6
f) ha realizado “necropsias a cadáveres de personas no identificadas para
comparar su similitud con las dimensiones antropométricas del Sr. Almonte
Herrera”;
g) el 22 de diciembre de 2009, “después de haberse efectuado una reunión con
los beneficiarios, se dispuso la instalación de un servicio policial a todos [los
familiares del señor Almonte Herrera], con la excepción de la Sra.
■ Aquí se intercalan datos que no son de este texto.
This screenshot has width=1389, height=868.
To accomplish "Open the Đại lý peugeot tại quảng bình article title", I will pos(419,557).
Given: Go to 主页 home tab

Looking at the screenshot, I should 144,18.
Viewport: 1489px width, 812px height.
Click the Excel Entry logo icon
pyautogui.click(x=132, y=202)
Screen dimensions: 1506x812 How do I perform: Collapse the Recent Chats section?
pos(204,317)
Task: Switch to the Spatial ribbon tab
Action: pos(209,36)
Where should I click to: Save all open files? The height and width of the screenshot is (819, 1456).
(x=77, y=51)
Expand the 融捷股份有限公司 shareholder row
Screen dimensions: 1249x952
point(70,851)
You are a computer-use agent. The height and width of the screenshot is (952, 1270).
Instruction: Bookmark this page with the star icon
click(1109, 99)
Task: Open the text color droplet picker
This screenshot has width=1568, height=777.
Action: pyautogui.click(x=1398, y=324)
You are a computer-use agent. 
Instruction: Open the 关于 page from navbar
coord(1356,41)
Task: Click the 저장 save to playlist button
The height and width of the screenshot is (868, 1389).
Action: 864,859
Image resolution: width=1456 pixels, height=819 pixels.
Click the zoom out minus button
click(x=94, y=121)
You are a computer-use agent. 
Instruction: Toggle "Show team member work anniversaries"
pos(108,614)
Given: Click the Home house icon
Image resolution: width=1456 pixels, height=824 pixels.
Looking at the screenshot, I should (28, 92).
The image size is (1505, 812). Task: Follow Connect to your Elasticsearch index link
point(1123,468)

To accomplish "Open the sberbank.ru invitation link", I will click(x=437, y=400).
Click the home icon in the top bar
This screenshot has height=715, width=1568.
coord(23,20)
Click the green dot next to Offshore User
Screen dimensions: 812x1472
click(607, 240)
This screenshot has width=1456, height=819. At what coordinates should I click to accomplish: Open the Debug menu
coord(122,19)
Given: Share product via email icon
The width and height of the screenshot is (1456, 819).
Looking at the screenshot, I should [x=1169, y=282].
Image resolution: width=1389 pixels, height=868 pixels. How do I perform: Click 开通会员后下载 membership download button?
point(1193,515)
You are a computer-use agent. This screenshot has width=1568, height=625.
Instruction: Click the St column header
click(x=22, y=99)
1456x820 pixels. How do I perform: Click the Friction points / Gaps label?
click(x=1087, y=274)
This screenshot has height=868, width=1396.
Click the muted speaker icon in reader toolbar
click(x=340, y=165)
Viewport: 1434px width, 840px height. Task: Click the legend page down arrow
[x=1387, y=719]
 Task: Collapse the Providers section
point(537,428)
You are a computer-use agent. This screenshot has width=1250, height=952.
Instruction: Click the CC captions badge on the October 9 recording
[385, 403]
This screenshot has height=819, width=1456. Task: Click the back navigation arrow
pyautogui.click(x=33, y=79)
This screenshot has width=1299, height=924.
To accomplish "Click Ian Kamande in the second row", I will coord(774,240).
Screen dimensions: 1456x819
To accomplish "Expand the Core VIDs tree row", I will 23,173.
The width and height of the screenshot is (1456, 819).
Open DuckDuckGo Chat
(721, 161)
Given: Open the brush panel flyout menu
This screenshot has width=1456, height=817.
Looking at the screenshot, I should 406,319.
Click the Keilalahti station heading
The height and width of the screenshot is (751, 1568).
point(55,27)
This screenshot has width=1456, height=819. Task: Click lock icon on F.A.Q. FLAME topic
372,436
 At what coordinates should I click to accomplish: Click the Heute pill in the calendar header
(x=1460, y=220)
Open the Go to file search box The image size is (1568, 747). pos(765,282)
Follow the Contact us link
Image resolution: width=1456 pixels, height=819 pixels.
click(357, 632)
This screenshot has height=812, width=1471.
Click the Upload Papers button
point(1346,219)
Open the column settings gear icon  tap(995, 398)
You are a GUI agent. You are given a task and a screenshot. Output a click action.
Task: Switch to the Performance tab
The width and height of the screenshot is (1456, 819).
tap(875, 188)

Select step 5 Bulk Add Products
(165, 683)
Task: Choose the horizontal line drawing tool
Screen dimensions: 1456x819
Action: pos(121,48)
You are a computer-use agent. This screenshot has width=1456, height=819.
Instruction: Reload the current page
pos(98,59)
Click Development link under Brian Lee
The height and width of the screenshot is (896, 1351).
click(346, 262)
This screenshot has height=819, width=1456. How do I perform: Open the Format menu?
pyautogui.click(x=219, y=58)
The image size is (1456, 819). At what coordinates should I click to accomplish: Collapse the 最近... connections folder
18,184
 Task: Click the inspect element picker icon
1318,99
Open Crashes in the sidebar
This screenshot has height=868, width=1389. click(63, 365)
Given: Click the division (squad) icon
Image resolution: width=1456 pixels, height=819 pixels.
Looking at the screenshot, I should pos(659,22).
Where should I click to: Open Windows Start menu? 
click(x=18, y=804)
Ana Josefa
Montilla”, quien está residiendo en los Estados Unidos, y
h) por todo lo anterior, considera que “se encuentra dándole cumplimiento a las
Medidas Cautelares ordenadas” por la Comisión Interamericana.
9.
La comunicación de 16 de marzo de 2010 mediante la cual la Comisión
Interamericana señaló que:
a) con base en los informes presentados por el Estado y las comunicaciones de los
“peticionarios” durante el trámite de las medidas cautelares, podía considerarse
que “la respuesta del Estado no responde a la gravedad y urgencia de la situación
en cuanto a que no indica haber adoptado medidas concretas para investigar y
establecer [el] paradero [del señor Almonte Herrera] y, por lo tanto, no ha
producido los resultados inmediatos que se requieren en situaciones como la
presente”;
b) los “peticionarios” manifestaron que no han podido concertar nada concreto
sobre la implementación de las medidas cautelares, “en especial, porque el Estado
pretende brindar protección a través de miembros de la policía nacional, quienes
reiteradamente han sido identificados […] como los responsables de la
desaparición de[l señor Almonte Herrera] y de los hechos de amenazas y
hostigamientos en su contra”, de lo cual se desprende que “no están siendo
protegid[o]s actualmente”, y
c) reiteraba “enfáticamente” que teniendo en cuenta las particularidades del caso,
y sin perjuicio de que el diseño e implementación de las medidas de protección
debe ser realizado por el Estado con acuerdo de los posibles beneficiarios, “es
necesario tener presente que las personas asignadas a la protección de éstos no
deben tener relación con la Policía Nacional”.
CONSIDERANDO QUE:
1.
La República Dominicana es Estado Parte en la Convención Americana desde el 19
de abril de 1978 y, de acuerdo con el artículo 62 de la misma, reconoció la competencia
contenciosa de la Corte el 25 de marzo de 1999.
2.
El artículo 63.2 de la Convención Americana dispone que “[e]n casos de extrema
gravedad y urgencia, y cuando se haga necesario evitar daños irreparables a las
personas, la Corte, en los asuntos que esté conociendo, podrá tomar las medidas
provisionales que considere pertinentes. Si se tratare de asuntos que aún no estén
sometidos a su conocimiento, podrá actuar a solicitud de la Comisión”.